Experiment in Innovation - Page 5

The late, great Eichler designs of architect Claude Oakland

Six Great Claude Oakland Experiments

Claude Oakland

Model 154 (1968): Romantic, enchanting and comforting
What evokes the romantic past more than Oakland's enchanting model L-154, found in Los Altos, with an oddly shaped but somehow comforting roofline? It's a sort of flattened gable roof, broken into two separate portions, one to the fore and one to the aft of the atrium.

This is a variant of the central gable model, with the gable perpendicular to the street. On either side of the central gable are flat roofed sections. People who love the central gable model, and they are legion, appreciate it because of the height and views provided in the main living areas and atrium.

Inside, the use of varied-textured and toned wooden planks provides a warmth that exemplifies the way Eichler homes always blended rusticity with geometry. Here, the attention to materials makes this seem more like a custom home than a standard Eichler tract model.

Like some other later plans, this one defines the dining room as something separate from the adjacent living room by projecting it as a shallow wing from the rear of the house.

 

Claude Oakland

Model 15 (1965): Soaring gable with maximum drama
Oakland's model 15 amplifies the streetscape drama of a glass clerestory front by employing a pair of steep, A-frame-like gables, the first over the front bedrooms, the second over the rear living areas, with the open-air atrium in between.

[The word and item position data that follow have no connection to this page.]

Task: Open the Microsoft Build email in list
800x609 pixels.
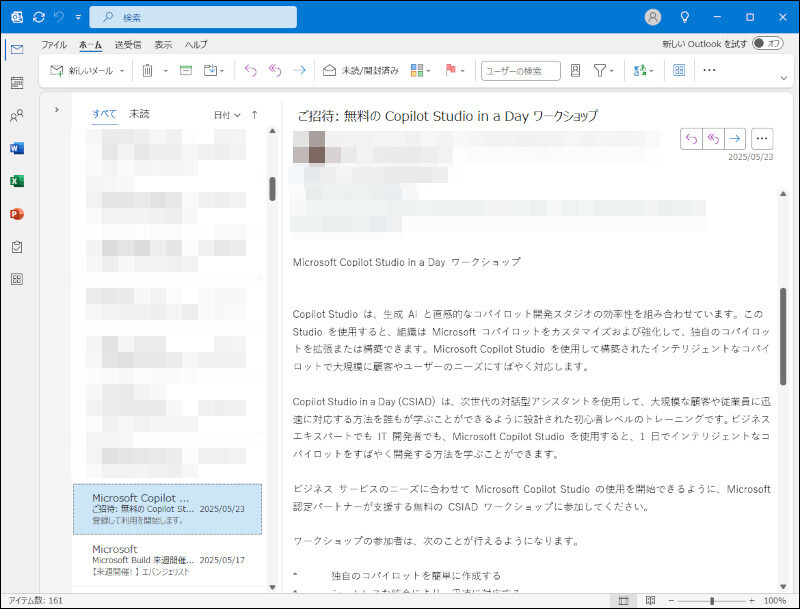Action: (x=167, y=559)
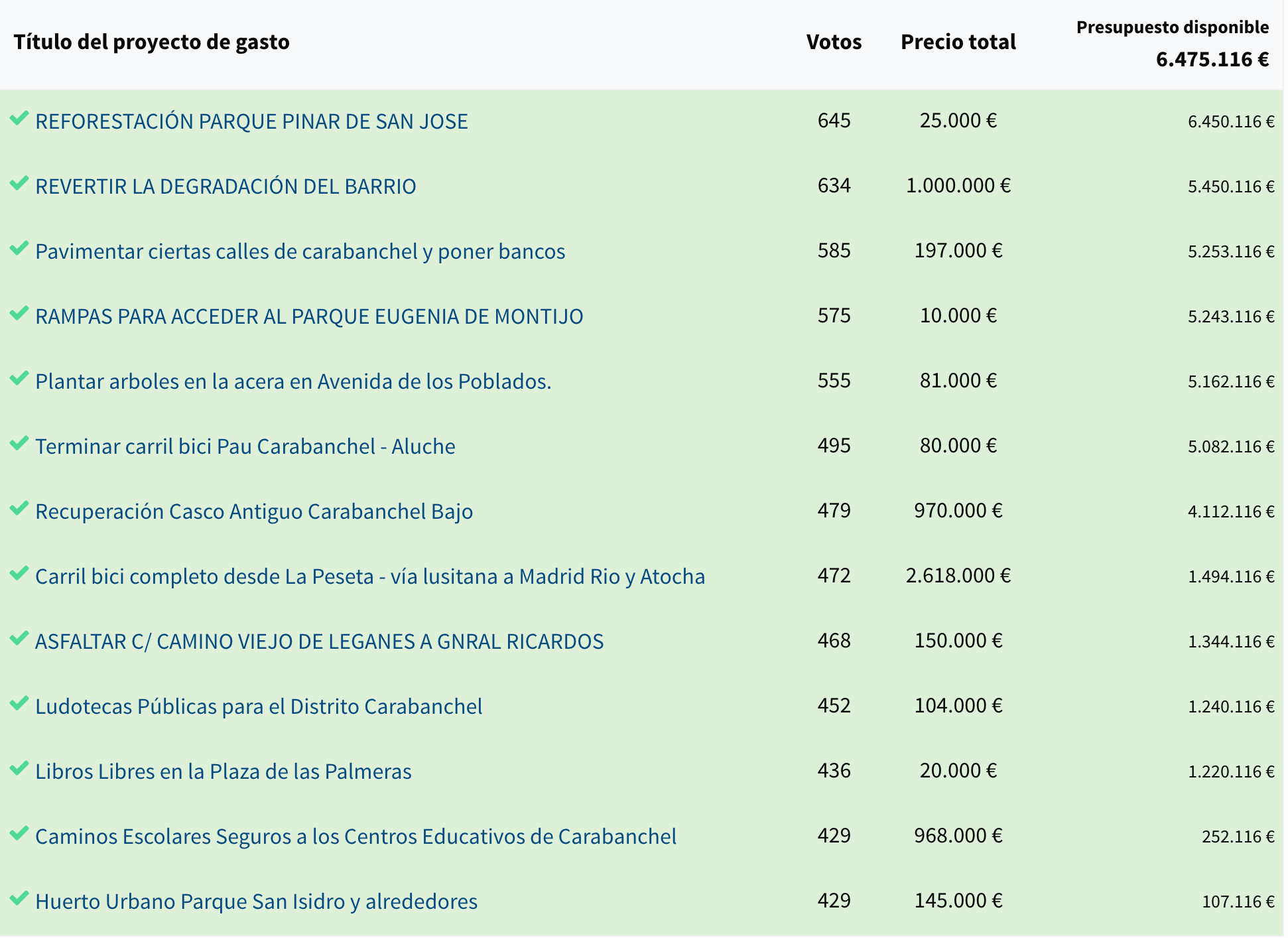
Task: Click checkmark beside RAMPAS PARA ACCEDER row
Action: [19, 314]
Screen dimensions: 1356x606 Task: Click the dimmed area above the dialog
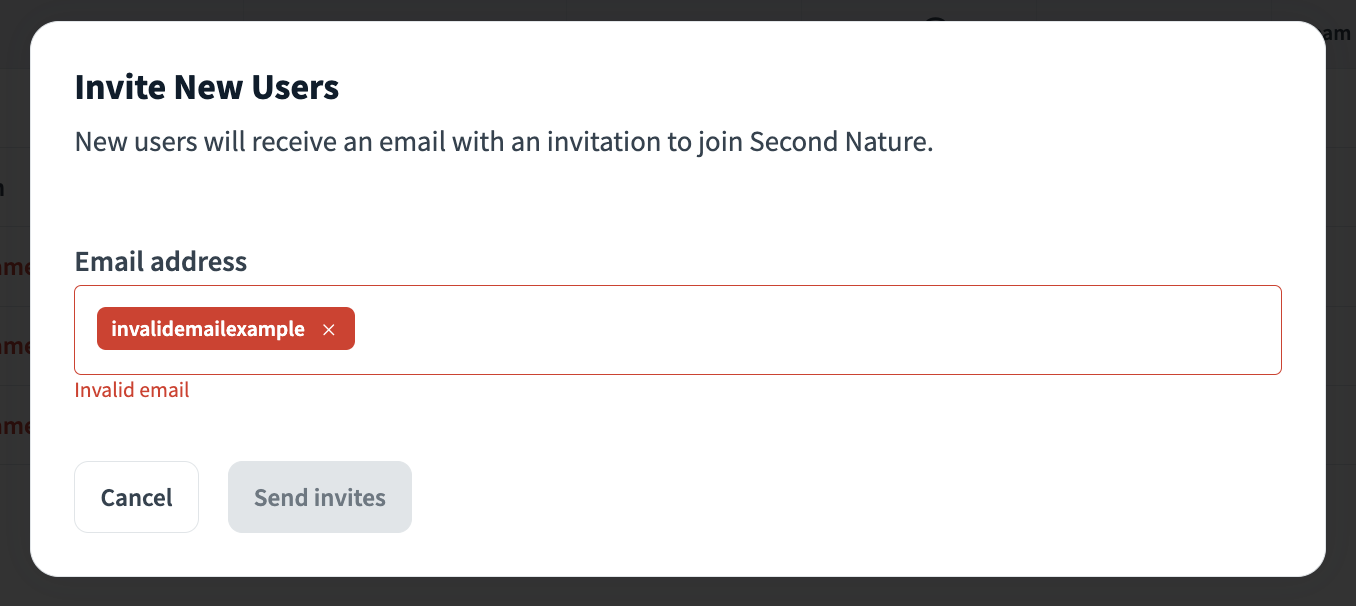(x=678, y=9)
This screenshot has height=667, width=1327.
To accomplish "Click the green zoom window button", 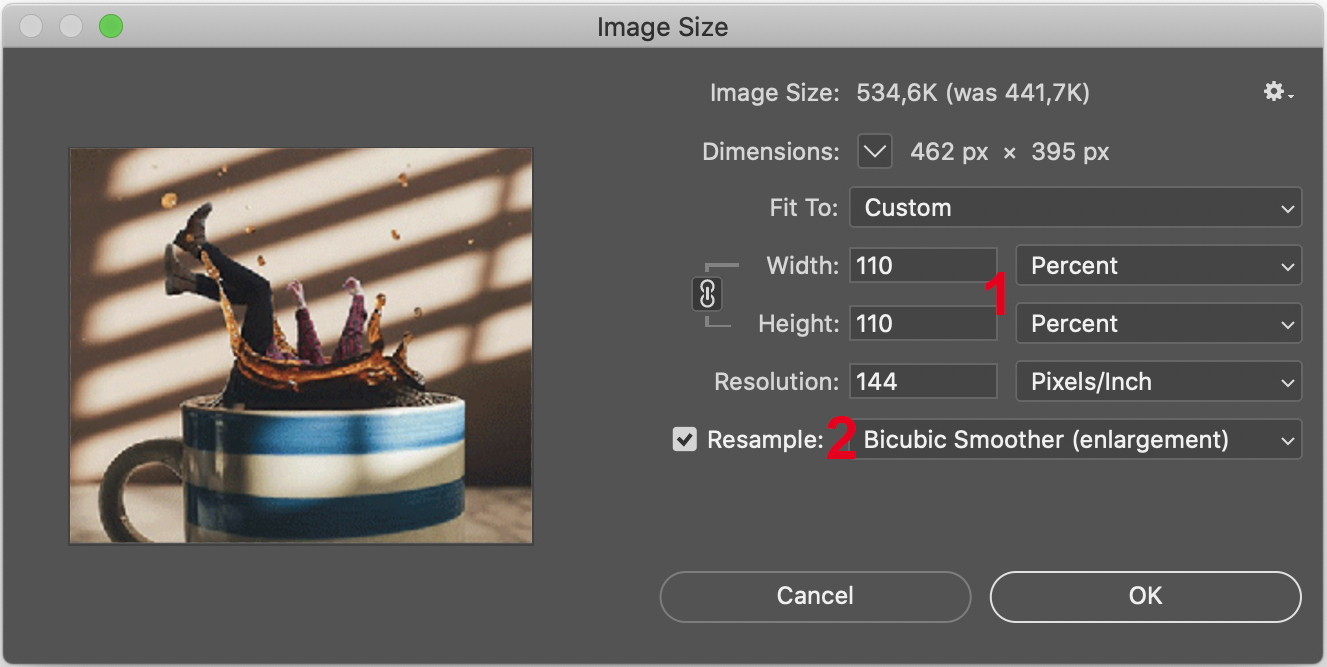I will (110, 27).
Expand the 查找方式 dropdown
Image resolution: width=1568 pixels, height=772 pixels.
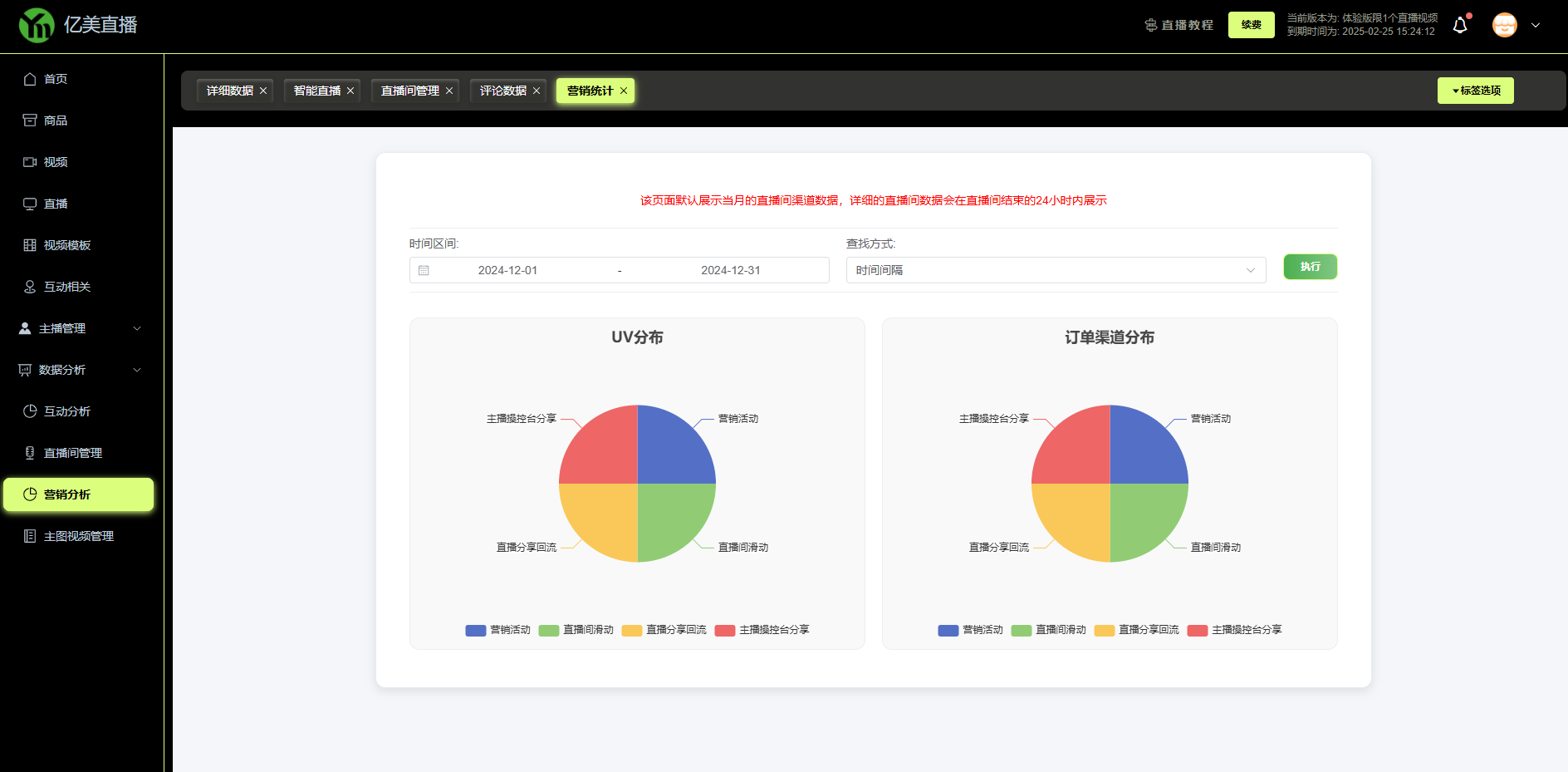(1055, 270)
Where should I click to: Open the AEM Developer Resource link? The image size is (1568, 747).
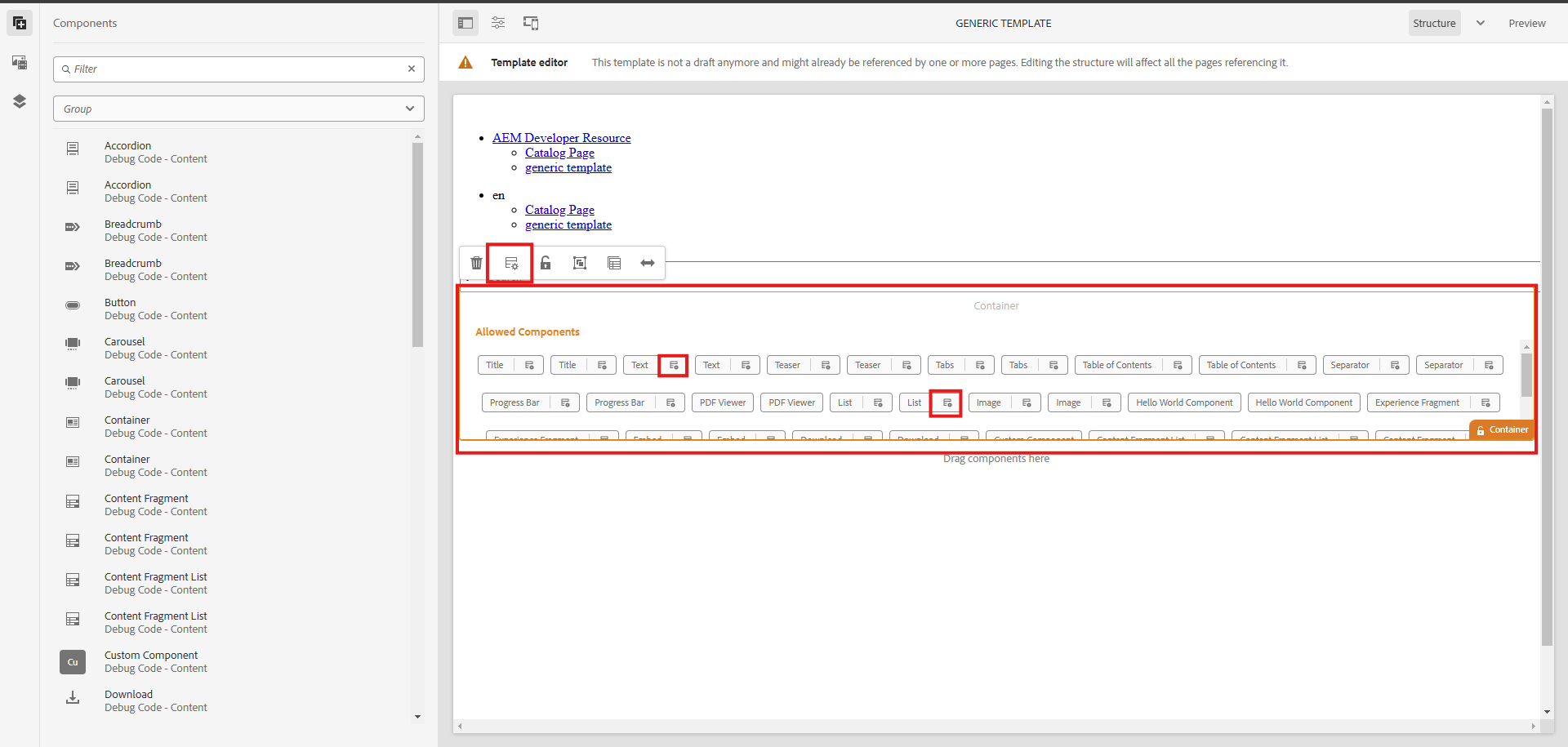561,138
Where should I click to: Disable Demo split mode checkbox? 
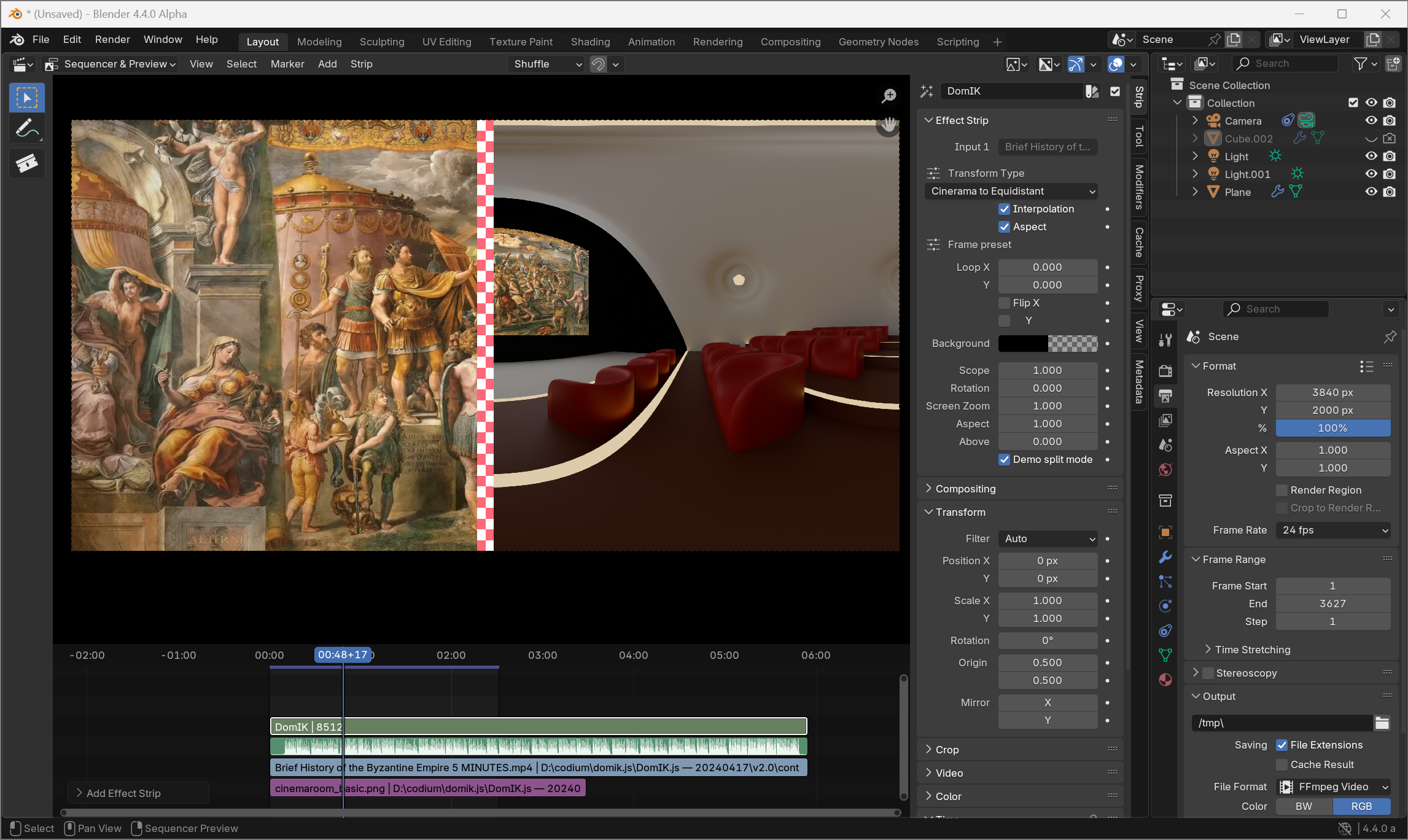tap(1005, 459)
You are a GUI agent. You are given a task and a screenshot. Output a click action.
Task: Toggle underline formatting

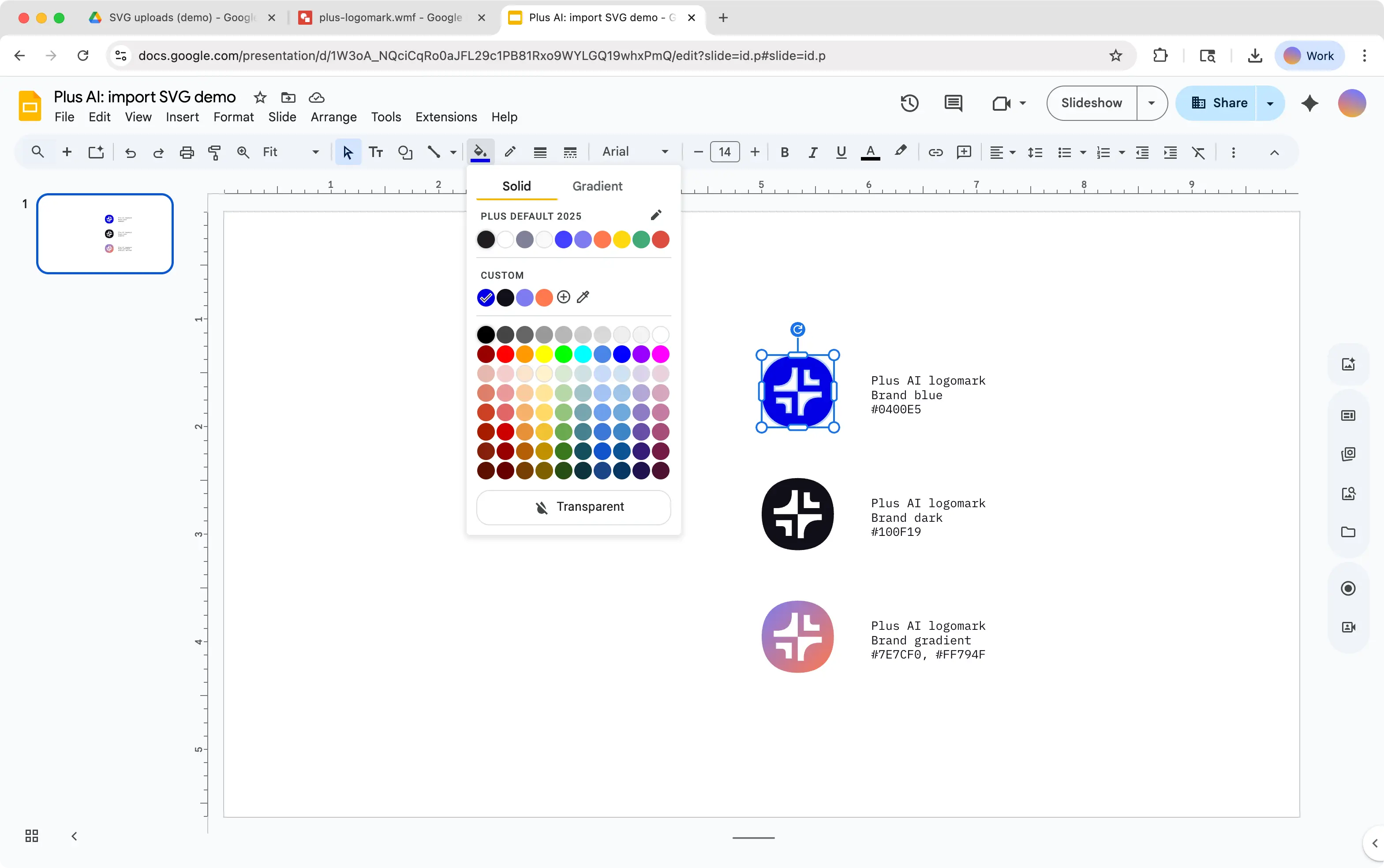coord(841,152)
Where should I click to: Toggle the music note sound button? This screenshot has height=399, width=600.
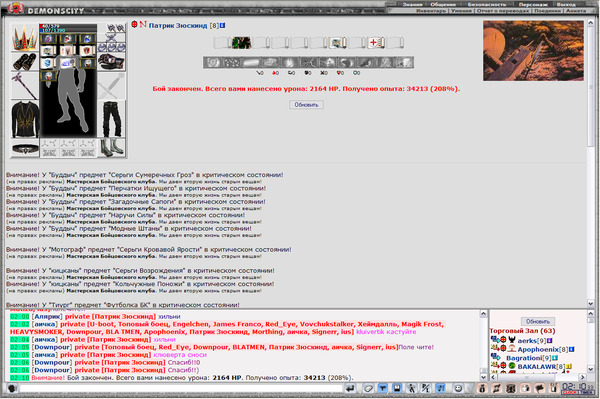(x=441, y=389)
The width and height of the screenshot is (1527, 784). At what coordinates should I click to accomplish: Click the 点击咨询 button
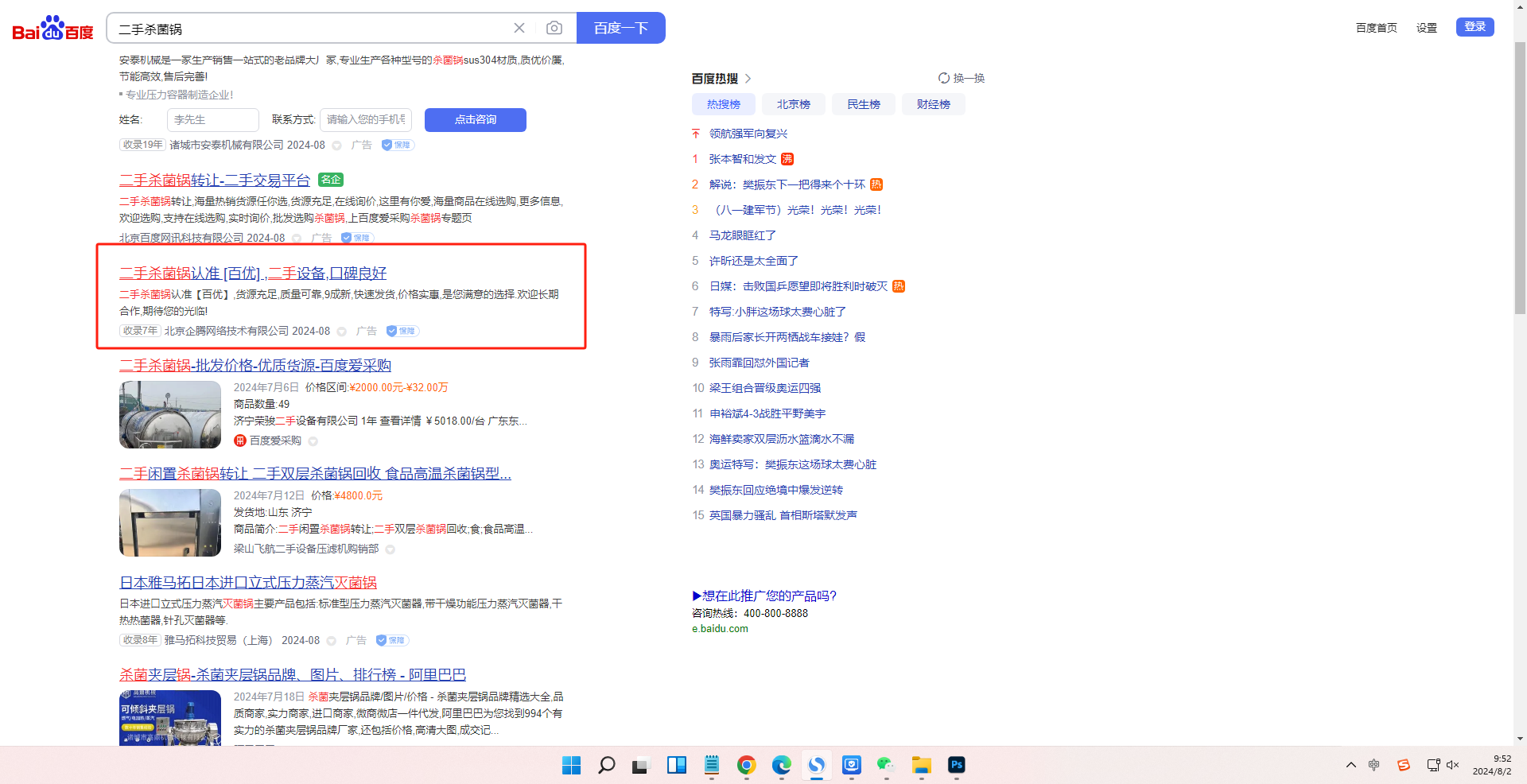(x=475, y=120)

Like many of the later models, this one has a true atrium surrounded entirely by interior rooms and not by an exterior wall. A five-bedroom, three-bath house, the home has one of Eichler's most dramatic rooflines. Beneath this gable, the living area seems to soar.

Interior siding included both Philippine mahogany panels and quarter-sawn redwood for a rustic, textured look.

"Some people open up the kitchen to create one great room," says Avril Couris, the owner of the lone HPO-15 at Marin's Harbor Point. "I didn't do that. I like the space exactly as it is. The bathrooms are perfectly alright as they are."

"It's a fabulous party house," she says. "It's great entertaining just a few people or a whole lot of people."

 

Claude Oakland

Model 244 (1968): Prow-shaped with a pedigree
While most Eichler homes stuck to the rectangle as their basic building block, several Oakland models shifted shapes, with polygonal and triangular bays—often in the same house.

Oakland's design for the L-244 in Los Altos, with a prow-shaped living room on one side of the house and a prow-shaped bedroom on the other, suggests a typical hexagonal plan by Frank Lloyd Wright.

Few homes built by Eichler, who got his inspiration to build modern homes by living in a Wright house, suggest so strongly the man's work.

But what really makes the house special isn't the hexagon—it's the  radical interior. Not only does an immense, skylighted gallery—roughly 19 by 19 square feet—fill the center of the house, opening onto the living room and offering views past that to the rear yard, but the gallery incorporates a small, open-air 'garden'—a remnant of the atrium.